For any questions stated on assignment sheets, quiz sheets, exam sheets or during makeups, we by default expect a reasoning for the answer given, unless explicitely stated otherwise.

Students must submit solutions individually. If you copy material verbatim from the Internet (or other sources), you have to provide a proper reference. If we find your solution text on the Internet without a proper reference, you risk to lose your points. Any cheating cases will be reported to the registrar. In addition, you will lose the points (of course).

Any programs, which have to be written, will be evaluated based on the following criteria:

  • correctness including proper handling of error conditions

  • proper use of programming language constructs

  • clarity of the program organization and design

  • readability of the source code and any output produced

Source code must be accompanied by a README file providing an overview of the source files and giving instructions how to build the programs. A suitable Makefile is required if the build process involves more than a single source file.

If you are unhappy with the grading, please report immediately (within one week) to the TAs. If you can't resolve things, contact the instructor. Problem reports which come late, that is after the one week period, are not considered anymore.

The policy on makeup quizzes is the following: There won't be any quiz makeups.

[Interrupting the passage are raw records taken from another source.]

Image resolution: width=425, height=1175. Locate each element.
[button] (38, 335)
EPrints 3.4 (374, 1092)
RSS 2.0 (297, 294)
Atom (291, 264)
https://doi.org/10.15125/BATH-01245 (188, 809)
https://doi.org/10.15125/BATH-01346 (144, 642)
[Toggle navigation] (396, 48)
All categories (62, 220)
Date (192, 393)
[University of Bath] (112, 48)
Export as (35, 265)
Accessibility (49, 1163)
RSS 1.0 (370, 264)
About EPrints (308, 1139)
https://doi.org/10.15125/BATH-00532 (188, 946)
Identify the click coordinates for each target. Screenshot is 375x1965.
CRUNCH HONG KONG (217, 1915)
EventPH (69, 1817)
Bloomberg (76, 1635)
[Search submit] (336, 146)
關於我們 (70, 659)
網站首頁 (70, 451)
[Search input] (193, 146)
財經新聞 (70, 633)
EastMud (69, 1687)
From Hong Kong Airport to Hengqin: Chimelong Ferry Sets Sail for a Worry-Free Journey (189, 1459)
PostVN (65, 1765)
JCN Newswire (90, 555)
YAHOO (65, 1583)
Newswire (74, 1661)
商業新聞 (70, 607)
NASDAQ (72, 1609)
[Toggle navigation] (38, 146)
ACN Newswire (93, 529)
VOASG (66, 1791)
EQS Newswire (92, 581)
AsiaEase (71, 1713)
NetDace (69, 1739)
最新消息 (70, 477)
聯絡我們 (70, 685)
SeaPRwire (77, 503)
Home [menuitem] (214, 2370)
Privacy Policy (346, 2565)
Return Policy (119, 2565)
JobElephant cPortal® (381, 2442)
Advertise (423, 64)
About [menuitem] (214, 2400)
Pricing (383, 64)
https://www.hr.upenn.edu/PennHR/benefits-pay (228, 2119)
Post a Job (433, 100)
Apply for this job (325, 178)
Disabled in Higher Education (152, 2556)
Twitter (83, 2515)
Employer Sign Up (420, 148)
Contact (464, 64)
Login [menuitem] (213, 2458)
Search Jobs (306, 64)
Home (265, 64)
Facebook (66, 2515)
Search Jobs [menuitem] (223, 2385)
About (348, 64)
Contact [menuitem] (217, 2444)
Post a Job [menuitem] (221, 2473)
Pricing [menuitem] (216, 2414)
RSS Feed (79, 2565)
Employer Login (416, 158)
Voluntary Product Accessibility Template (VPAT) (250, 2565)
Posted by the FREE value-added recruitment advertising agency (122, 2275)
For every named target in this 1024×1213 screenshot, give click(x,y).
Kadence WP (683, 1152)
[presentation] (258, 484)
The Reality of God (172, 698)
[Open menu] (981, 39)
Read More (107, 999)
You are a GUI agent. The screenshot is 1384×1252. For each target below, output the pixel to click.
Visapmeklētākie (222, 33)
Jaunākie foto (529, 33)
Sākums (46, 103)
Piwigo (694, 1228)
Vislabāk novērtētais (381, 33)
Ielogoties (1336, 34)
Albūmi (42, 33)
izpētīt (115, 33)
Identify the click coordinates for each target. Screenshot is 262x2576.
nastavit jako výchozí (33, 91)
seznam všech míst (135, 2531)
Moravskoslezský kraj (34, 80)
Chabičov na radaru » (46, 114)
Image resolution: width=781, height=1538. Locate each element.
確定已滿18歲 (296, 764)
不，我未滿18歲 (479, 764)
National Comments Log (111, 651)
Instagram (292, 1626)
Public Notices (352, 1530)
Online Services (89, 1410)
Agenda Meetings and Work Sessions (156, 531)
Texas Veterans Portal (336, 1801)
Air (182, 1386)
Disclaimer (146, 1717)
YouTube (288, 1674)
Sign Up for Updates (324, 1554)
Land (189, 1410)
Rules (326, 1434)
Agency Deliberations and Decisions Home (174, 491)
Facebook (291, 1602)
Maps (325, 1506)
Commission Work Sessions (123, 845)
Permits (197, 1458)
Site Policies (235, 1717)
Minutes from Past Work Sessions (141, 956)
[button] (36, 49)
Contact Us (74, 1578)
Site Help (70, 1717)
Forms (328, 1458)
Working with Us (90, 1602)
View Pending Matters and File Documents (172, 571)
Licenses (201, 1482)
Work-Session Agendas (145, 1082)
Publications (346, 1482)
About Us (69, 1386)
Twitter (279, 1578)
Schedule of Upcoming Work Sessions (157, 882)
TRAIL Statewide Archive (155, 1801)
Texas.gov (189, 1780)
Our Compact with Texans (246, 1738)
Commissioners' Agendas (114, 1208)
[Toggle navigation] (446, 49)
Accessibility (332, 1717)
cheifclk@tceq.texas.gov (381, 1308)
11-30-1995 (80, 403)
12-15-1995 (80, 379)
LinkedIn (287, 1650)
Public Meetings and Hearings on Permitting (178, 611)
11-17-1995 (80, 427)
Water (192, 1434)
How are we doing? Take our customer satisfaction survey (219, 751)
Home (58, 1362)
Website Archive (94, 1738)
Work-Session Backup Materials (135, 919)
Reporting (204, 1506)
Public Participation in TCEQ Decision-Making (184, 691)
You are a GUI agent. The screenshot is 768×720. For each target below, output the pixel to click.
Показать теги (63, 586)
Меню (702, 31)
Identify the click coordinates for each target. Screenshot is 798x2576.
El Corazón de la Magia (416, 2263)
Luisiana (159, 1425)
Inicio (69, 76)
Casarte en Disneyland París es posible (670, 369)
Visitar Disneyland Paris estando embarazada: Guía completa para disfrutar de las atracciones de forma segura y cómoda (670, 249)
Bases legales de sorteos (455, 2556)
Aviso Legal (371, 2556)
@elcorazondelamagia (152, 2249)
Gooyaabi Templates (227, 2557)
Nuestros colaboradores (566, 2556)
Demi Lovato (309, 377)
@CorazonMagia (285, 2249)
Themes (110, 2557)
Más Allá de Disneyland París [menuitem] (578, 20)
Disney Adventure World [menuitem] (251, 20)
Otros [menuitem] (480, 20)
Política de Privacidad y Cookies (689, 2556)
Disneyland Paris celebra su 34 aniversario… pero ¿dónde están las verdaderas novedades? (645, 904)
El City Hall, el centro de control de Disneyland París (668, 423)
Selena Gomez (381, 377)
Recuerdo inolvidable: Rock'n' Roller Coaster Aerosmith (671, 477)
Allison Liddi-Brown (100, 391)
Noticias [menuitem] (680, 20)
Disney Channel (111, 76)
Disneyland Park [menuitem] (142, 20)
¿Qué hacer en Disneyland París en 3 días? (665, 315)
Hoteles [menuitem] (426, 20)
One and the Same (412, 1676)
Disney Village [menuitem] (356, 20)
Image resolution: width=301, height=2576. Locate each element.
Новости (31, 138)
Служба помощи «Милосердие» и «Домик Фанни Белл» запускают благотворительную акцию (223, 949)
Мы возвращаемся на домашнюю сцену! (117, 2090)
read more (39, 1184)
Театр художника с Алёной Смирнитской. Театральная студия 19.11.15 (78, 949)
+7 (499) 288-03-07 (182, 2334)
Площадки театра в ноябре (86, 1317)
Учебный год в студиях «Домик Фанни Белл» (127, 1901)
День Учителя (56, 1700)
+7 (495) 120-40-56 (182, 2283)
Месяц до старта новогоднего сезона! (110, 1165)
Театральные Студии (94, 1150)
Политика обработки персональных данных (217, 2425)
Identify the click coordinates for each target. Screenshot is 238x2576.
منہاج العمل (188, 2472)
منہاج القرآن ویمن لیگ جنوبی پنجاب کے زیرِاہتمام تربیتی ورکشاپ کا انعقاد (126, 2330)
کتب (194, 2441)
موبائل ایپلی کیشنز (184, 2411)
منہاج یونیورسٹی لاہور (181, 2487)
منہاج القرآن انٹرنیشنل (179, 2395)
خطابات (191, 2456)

If you (a) get an official excuse for a quiz from the registrar's office or (b) approach we well in advance of the quiz with a very good reason for not being able to participate (e.g., because you take a GRE computer science subject test at the day of a quiz), then the weight of the final exam will be increased according to the weight of the quiz you got excused for.